WORK ITEM - The required output is the line containing "Select the Key name label" through the final line of the material below, printed exactly, with no other lines.

RECORDS SUPPLIED -
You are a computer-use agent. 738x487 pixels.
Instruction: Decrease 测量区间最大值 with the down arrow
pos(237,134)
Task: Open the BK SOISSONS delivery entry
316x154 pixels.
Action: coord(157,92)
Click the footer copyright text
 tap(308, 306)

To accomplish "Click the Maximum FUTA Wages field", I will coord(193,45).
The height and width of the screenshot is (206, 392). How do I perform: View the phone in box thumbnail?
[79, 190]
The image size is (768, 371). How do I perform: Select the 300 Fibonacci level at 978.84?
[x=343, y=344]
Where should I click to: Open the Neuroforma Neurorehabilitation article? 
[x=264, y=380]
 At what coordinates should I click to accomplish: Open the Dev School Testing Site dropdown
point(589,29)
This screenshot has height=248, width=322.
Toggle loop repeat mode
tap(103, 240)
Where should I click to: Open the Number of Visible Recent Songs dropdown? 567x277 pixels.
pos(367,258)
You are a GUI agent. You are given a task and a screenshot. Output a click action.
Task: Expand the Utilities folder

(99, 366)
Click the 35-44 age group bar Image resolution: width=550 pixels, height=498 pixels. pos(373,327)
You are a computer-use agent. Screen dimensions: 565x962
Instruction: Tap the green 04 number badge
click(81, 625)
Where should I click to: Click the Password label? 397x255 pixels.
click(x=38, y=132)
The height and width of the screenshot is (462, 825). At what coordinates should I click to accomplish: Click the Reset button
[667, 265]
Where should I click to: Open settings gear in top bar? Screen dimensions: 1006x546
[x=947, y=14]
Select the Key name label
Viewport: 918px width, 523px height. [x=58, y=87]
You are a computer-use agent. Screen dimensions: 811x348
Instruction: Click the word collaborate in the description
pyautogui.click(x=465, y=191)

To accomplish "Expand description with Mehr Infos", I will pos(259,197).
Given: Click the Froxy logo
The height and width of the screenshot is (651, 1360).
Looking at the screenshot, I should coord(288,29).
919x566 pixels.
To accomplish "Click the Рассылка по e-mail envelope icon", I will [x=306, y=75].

YOUR SOLUTION -
Select the Key name label
Viewport: 918px width, 523px height. [x=58, y=87]
You are a computer-use agent. Screen dimensions: 811x348
Instruction: Click the word collaborate in the description
pyautogui.click(x=465, y=191)

To accomplish "Expand description with Mehr Infos", I will pos(259,197).
Given: Click the Froxy logo
The height and width of the screenshot is (651, 1360).
Looking at the screenshot, I should coord(288,29).
919x566 pixels.
To accomplish "Click the Рассылка по e-mail envelope icon", I will [x=306, y=75].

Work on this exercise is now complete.